Pour comprendre le présent, Erlendur doit replonger dans le passé, 50 ans plus tôt, au lendemain de la Seconde Guerre Mondiale. Car le vrai sujet de ce polar (comme du précédent, La Cité des Jarres), c'est la mémoire, ce passé forcément tourmenté qui ressurgi quand on ne l'attend plus. Le récit alterne alors entre les scènes d'enquête actuelles et le tableau poignant et terrifiant, d'un réalisme glaçant, d'une famille qui vivait sous la férule d'un tyran sadique. Le lecteur est le témoin révolté mais impuissant de la cruauté physique et psychologique que l'homme exerce sur la mère, cette femme qui endure, courbe l'échine, croyant protéger ses mômes. «Toute cette souffrance et ces coups, ces bleus, ces lèvres fendues, tout cela n'est rien comparé aux tortures que l'âme endure. Une terreur constante, absolument constante, qui jamais ne faiblit...»

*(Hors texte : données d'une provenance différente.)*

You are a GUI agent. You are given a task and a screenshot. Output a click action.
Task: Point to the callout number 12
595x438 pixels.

Erlendur fouille, remonte à la surface des horreurs familiales, se débat au milieu de vieux démons, les siens et ceux des autres. Il est entraîné là où il ne veut pas aller, dans ses propres souvenirs, ses effrois, ses lâchetés passées, ses traumatismes d'enfance, ses déchirures... sa propre histoire. Comme un écho au drame passé qu'il dévoile peu à peu au cours de son enquête, il doit faire face aux ratages et aux incompréhensions qui ont ravagé son propre foyer et qui ont entraîné sa fille dans une spirale autodestructrice.

Trois récits ne cessent donc de s'entrecroiser (l'enquête en elle-même, et les deux témoignages), trois récits dans lesquels on retrouvent les obsessions de l'auteur (disparitions, détresses, désamours, trahisons), trois récits qui se rejoindront au final, évidemment, l'un éclairant l'autre, quand la mémoires revient et que la vérité prend le dessus.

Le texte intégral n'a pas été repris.